→ **What is needed**
Set out the records again, keeping every word as it is.

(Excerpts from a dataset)
'''

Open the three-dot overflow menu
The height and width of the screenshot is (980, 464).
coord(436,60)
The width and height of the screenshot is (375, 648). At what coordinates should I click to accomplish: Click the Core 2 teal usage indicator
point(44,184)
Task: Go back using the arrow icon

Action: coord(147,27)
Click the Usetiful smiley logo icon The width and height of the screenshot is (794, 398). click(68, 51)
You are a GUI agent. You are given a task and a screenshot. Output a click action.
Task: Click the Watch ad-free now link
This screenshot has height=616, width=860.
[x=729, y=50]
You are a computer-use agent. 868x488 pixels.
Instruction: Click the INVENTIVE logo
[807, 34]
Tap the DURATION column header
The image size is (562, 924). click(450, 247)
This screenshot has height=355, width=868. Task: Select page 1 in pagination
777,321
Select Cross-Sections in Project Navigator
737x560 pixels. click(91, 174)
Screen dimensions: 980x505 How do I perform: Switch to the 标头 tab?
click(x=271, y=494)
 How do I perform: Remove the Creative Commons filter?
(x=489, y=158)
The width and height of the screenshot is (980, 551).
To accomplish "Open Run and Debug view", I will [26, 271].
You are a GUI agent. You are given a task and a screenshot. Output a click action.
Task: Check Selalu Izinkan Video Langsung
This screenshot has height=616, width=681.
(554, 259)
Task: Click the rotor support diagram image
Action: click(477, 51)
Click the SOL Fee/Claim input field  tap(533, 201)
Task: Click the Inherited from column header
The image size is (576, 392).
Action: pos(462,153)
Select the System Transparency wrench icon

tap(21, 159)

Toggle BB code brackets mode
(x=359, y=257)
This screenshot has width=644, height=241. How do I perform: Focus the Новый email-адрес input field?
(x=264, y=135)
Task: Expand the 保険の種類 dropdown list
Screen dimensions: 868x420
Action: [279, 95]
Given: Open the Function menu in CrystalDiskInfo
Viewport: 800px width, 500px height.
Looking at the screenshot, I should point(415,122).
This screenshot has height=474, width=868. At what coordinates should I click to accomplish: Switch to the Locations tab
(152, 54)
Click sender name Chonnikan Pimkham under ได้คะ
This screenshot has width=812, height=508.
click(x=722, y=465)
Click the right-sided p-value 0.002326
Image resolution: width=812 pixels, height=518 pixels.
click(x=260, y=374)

'''

→ **Solution to this exercise**
Open the three-dot overflow menu
The height and width of the screenshot is (980, 464).
coord(436,60)
The width and height of the screenshot is (375, 648). At what coordinates should I click to accomplish: Click the Core 2 teal usage indicator
point(44,184)
Task: Go back using the arrow icon

Action: coord(147,27)
Click the Usetiful smiley logo icon The width and height of the screenshot is (794, 398). click(68, 51)
You are a GUI agent. You are given a task and a screenshot. Output a click action.
Task: Click the Watch ad-free now link
This screenshot has height=616, width=860.
[x=729, y=50]
You are a computer-use agent. 868x488 pixels.
Instruction: Click the INVENTIVE logo
[807, 34]
Tap the DURATION column header
The image size is (562, 924). click(450, 247)
This screenshot has height=355, width=868. Task: Select page 1 in pagination
777,321
Select Cross-Sections in Project Navigator
737x560 pixels. click(91, 174)
Screen dimensions: 980x505 How do I perform: Switch to the 标头 tab?
click(x=271, y=494)
 How do I perform: Remove the Creative Commons filter?
(x=489, y=158)
The width and height of the screenshot is (980, 551).
To accomplish "Open Run and Debug view", I will [26, 271].
You are a GUI agent. You are given a task and a screenshot. Output a click action.
Task: Check Selalu Izinkan Video Langsung
This screenshot has height=616, width=681.
(554, 259)
Task: Click the rotor support diagram image
Action: click(477, 51)
Click the SOL Fee/Claim input field  tap(533, 201)
Task: Click the Inherited from column header
The image size is (576, 392).
Action: pos(462,153)
Select the System Transparency wrench icon

tap(21, 159)

Toggle BB code brackets mode
(x=359, y=257)
This screenshot has width=644, height=241. How do I perform: Focus the Новый email-адрес input field?
(x=264, y=135)
Task: Expand the 保険の種類 dropdown list
Screen dimensions: 868x420
Action: [279, 95]
Given: Open the Function menu in CrystalDiskInfo
Viewport: 800px width, 500px height.
Looking at the screenshot, I should point(415,122).
This screenshot has height=474, width=868. At what coordinates should I click to accomplish: Switch to the Locations tab
(152, 54)
Click sender name Chonnikan Pimkham under ได้คะ
This screenshot has width=812, height=508.
click(x=722, y=465)
Click the right-sided p-value 0.002326
Image resolution: width=812 pixels, height=518 pixels.
click(x=260, y=374)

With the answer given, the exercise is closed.